Although I'd pass on elves.
 
The counter-argument would be: if you can make the game that works, what incentive would you have to innovate on the setting front? It is an unnecessary business risk most of the time.

I do agree with the your premise though, and always hate the "it's your fault" argument. We're consumers, not investors, not charity workers, not R&D assistants. You are allowed to want both an innovative game AND fun game without it being hypocritical, just like you can want a cheap, good steak (or whatever).

And none of us were responsible for Funcom's outrageous sales expectations, so most of this is moot anyway.
 
The question is:

Would The Secret World have been more successful using GW2's business model?

I honestly think that a lot of MMO players came out of SWTOR and were subscription-fatigued, either going back to WoW as a safe pair of hands or saying "Never again".

GW2's gameplay innovations only work in the context of a b2p game. You mention excellence of execution but my experience of launch has been pretty bumpy to be honest. Like many, I forgive Anet because I am not paying anything for downtime.
 
TSW didn't fail because it's a bad game. Sales are not a foolproof measure of quality, there are a lot of other factors involved that determine success. Continuing to claim that a game sells only because it is better than the competition is foolish.

Some reasons TSW tanked:

- Too expensive. Full price + sub is viewed as very expensive these days

- Too niche. Fantasy is popular, especially amongst gamers. Conspiracy theory is more niche, although I guess TSW could have tapped into the "Urban Fantasy" genre and failed.

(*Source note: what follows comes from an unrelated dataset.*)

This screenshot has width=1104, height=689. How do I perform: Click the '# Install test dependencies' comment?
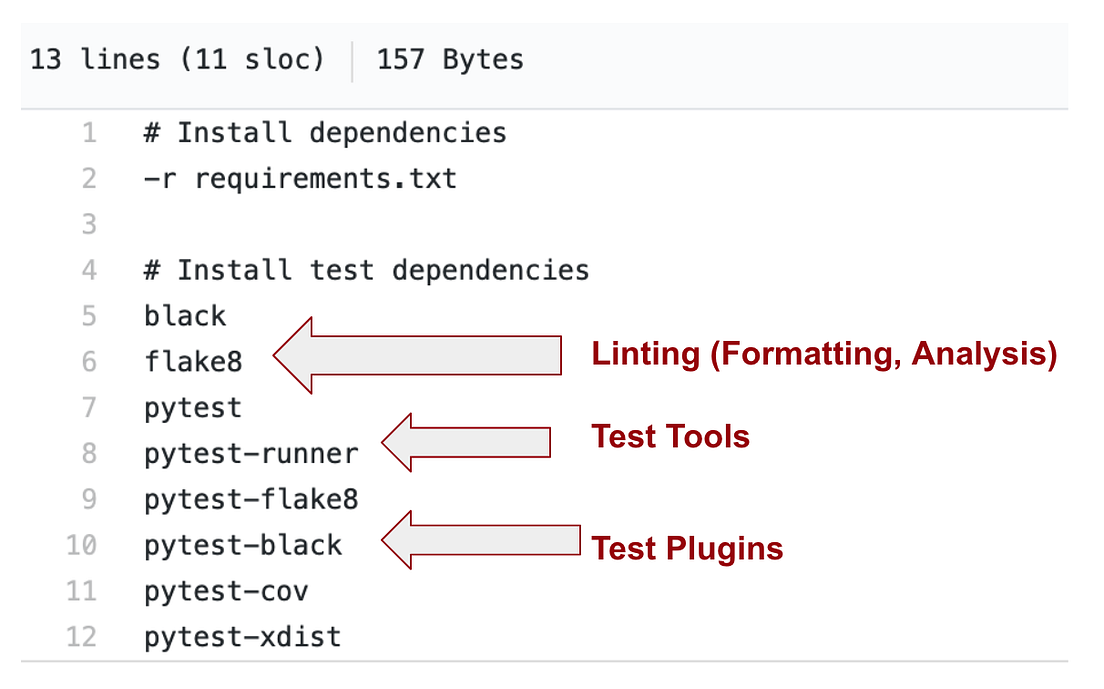click(366, 270)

- Too high expectations. 200 000 for an mmo isn't bad, but Funcom expected, what, five times that many sales?

- A true beta, and not a demo. There were bugs in the beta all the way up to release, and they were fixed. But players aren't expecting betas with actual bugs these days. I played the Mass Effect 3 "beta" right before that game was released, and that was no beta at all - it was a limited feature demo which worked flawlessly. The only game that can get away with a true beta these days is WoW.

- Advertising could be better. There was advertising, and it was hyped, but I was much more aware of GW2 than of TSW until a friend sent me a beta invite in june. And I live in Norway! (I don't think that makes me a fanboy - Funcom hasn't got a very good rep here either.)

- And the big one, Guild Wars 2 launching right after. GW2 is cheaper and fantasy-themed, and had a huge amount of hype. I didn't play in the beta, but nobody cried about the bugs there, so I'm guessing it was a "modern-style beta", ie a demo.
 
Providing a good product certainly is a top priority (polished, bug free etc) but the thing is, TSW was not buggier than, say, GW2. Nor did it lack things to do.

The sad reality is that while people scream and moan about needing "innovation" and how "the industry is completely stale", the moment something brings them out of their comfort zone, they react badly.

In that sense, lono is correct. What do you think the industry's reaction will be? Convincing the stockholders to put money down on a project that (a) isn't part of an existing IP and (b) tries to do things differently will be impossible. Let alone splurge on the next "innovative project" to make sure that it has a mirror-shine polish.

This is why we can't have nice things, ever.
 
I didn't play in the beta, but nobody cried about the bugs there, so I'm guessing it was a "modern-style beta", ie a demo.

I did play the beta weekends. True there were very little bugs (for the mainstream players, those who ventured outside the most obvious areas did find bugs and scenary errors).

But it was an actual beta, in each beta weekend visible features changed based on feedback left by players on the forums. It created a lot of additional buzz as Arenanet because a lot of players felt that they "actually listen to the players".
 
TSW was not buggier than, say, GW2. Nor did it lack things to do

Personally I found TSW to be sub-par in both combat and graphics, and far inferior to GW2 in game flow. In the beta the "things to do" mostly involved a lot of variations of very slowly killing grey zombies in a grey town / landscape.
 
I'm currently playing GW2 and enjoying it.

If they lowered the price off the secret world to €15 and without a subscription, I would probably give it a go.

With GW2 going no subscription and SWTOR going F2P subscriptions seem to have become impossible to pull off.
 
That's bad design, I agree - but the not overall design. Killing zombies goes extremely quick if you happen to pick up an aoe builder and an aoe finisher, and slowly if you pick one of the weapons that mainly have single target attacks in the inner wheel.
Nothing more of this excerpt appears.